As she came off the wall, he got to his feet again, staggering toward an intersection.

They were near the waterfront. Ship-chandlers' offices, ship brokerages, mostly warehouses. No traffic at this hour, businesses dark, streets silent.

At the intersection, Michael appeared in the street ahead.

Trapped between Carson and Michael, Harker turned toward the alleyway on the left, which led toward the waterfront, but it was fenced to twelve feet, with a wide padlocked gate, so he veered toward the front of a warehouse.

When Michael closed on him with the shotgun, Carson held back, giving him a clear approach.

Harker built speed toward the man-door at the front of the warehouse, as if he didn't see it.

Following the usual protocol, Michael shouted for Harker to stop, to drop, to put his hands behind his head.

When Harker hit the door, it held, and he screamed, but he didn't bounce off and go down as he ought to have done. He seemed to
stick
to it.

The crash of impact was followed at once by Harker's cry of rage and the shriek of tortured metal.
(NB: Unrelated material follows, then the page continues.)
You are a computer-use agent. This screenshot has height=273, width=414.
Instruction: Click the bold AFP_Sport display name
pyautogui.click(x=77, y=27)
Michael shouted again, five steps from point-blank position.

The warehouse door sagged. Hinges snapped with reports as loud as gunshots. The door went down, and Harker disappeared inside just as Michael halted and brought the 12-gauge into firing position.

Carson joined him at the entrance. “He's going to try to get out the back.”

Once Harker was on the waterfront—the docks, the boats, the cargo esplanade—there were a thousand ways for him to disappear.

Offering Michael her pistol, grip first, she said, “You two-gun him at the back when he comes out. Gimme the shotgun, and I'll move him through to you.”

This made sense because Michael was taller than she, stronger, and therefore could scale the twelve-foot alleyway fence faster than she could.

He took her pistol, gave her the shotgun. “Watch your ass. I'd hate for anything to happen to it.”

The mantle of the black sky cracked. Volcanic blaze of light, volcanic boom. At last the pent-up rain fell in a volume to inspire ark builders.